Cluster Hangs for 20 seconds, on a single node crush


I have a simple setup, with test data of 10 documents.
I have 3 nodes, 2 data 1 only master
I have 5 shards with 1 replica.

I run a search query every second via small simulator
I then disable the network card on the node that contains only the replicas.
My search queries are lagging - all of them, during the first 20 seconds post the card disable

So first call post the NIC down scenario, will get reply after 19s
Second call will get reply after 18s
Third call will get reply after 17s

I am using Elastic 6.7.1 - can someone elaborate on the root cause for this ?

How comes that killing 1 node my cluster hangs for 20 seconds ?

Thanks in advance,

How have you configured /proc/sys/net/ipv4/tcp_retries2? It defaults to 15 which is far too many IMO, and there are others who recommend reducing it to 3 for high-availability situations.
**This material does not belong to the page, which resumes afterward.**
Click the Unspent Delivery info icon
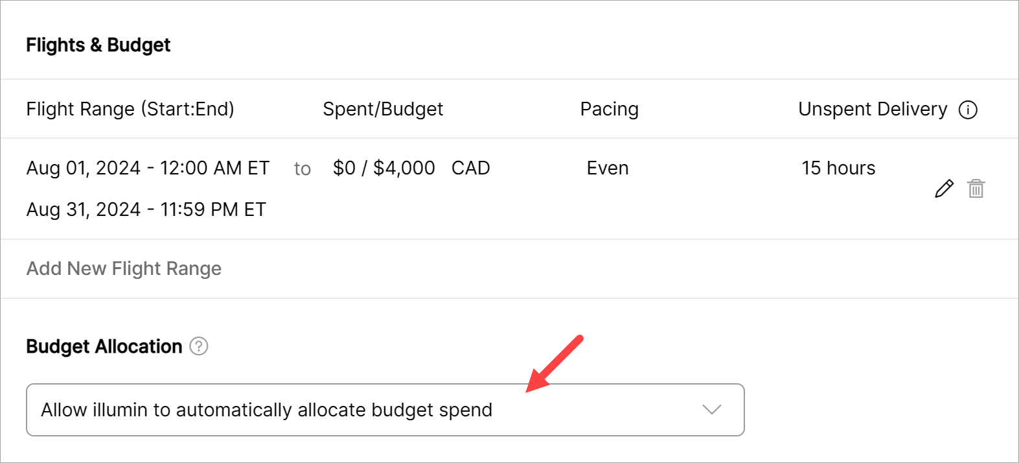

There's also an issue in older Elasticsearch versions (fixed in #39629, released in 7.2.0) that could slow down cluster state updates in your situation. I don't know that this will affect this experiment, unless you're disabling the NIC on the master, but I recommend upgrading to a later version.

1 Like

Thanks ! Will try to repeat the test on the latest...
I didn't mention I test it under windows boxes

Ah, ok, I think Windows has a similar kind of parameter to control TCP retries, but I don't know what it is.

Tested it on the latest, problem persists...

In general I don't understand the flow regardless of TCP/ linux.
Node A contain the primary shard
Nove B containg copy shard NIC is disabled

Why Node A is hanging for 20 seconds when I am searching data contained on its shards ?!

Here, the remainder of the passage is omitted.